Coming out for resistance

National Coming Out Day is a unique occasion in that it celebrates both personal strength and the power of community — lessons sorely needed this year.

In the past few years, some questioned the value of community-wide efforts like Pride, and even LGBT-centric bars. With sweeping societal changes like marriage equality and trans-rights laws, were such institutions still necessary? The past 11 months have definitively answered that question.

LGBT gains were certainly made in recent years, but wins can easily be rolled back, as President Donald Trump’s administration has shown us. The social and political upheaval that has plagued this country surrounding Trump’s election has also shone a needed light on ongoing and systemic ills whose roots run deep in American society: racism, sexism, homophobia, transphobia. The progressive victories during the Obama administration may have blinded many Americans to just how widespread and endemic such attitudes remain in this country.

Pride is still needed, LGBT bars are still needed and community initiatives like National Coming Out Day are still needed. Both personal and community freedoms are under attack right now, and one of the best forms of resistance to that oppression is visibility.

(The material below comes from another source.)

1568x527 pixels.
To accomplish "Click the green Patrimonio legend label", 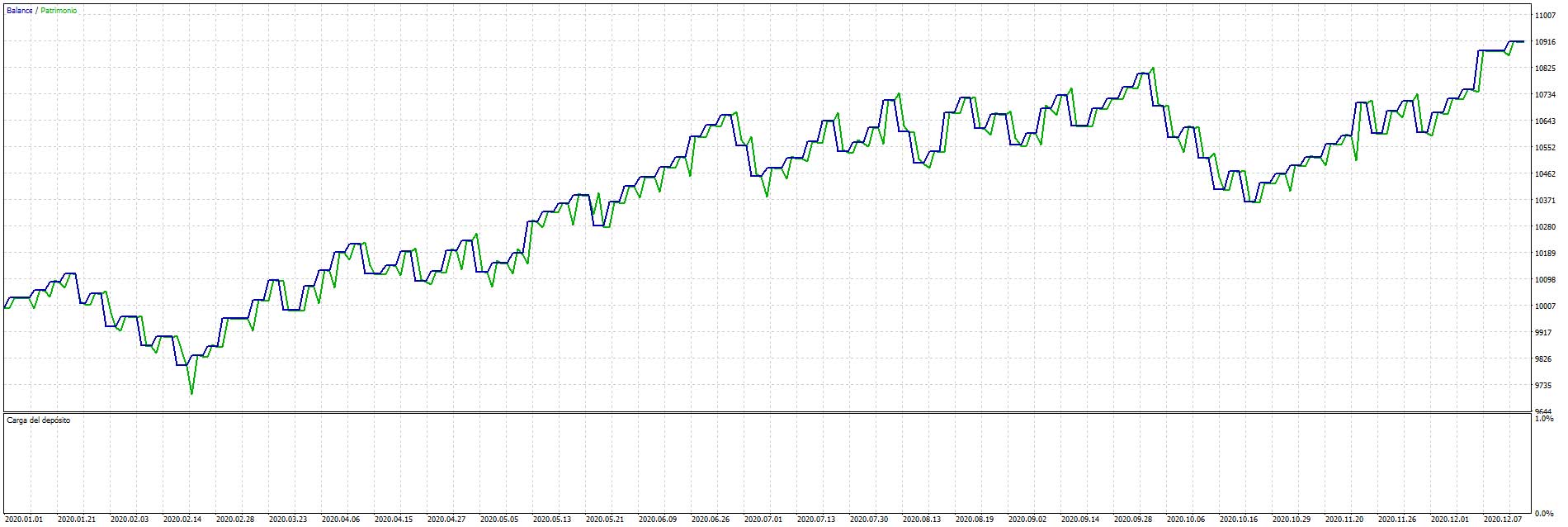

For LGBT people, visibility can take many different forms: marching in an LGBT demonstration, wearing a Pride flag on your backpack, calling your elected officials to advocate for LGBT causes or sharing your coming-out journey with family members and friends.

And, in this time of divisiveness, visibility shouldn’t just be relegated to your LGBT identity.

This is a time in which all communities under attack need to unite their voices. Come out for LGBT rights, racial justice, women’s rights, disability equality and the countless other movements that are being threatened.

Every win for one marginalized community is a victory for others, just like every threat to one group of people is a threat to all. 

Be visible, be loud and be proud — of both yourself and the many communities who continue to support equality.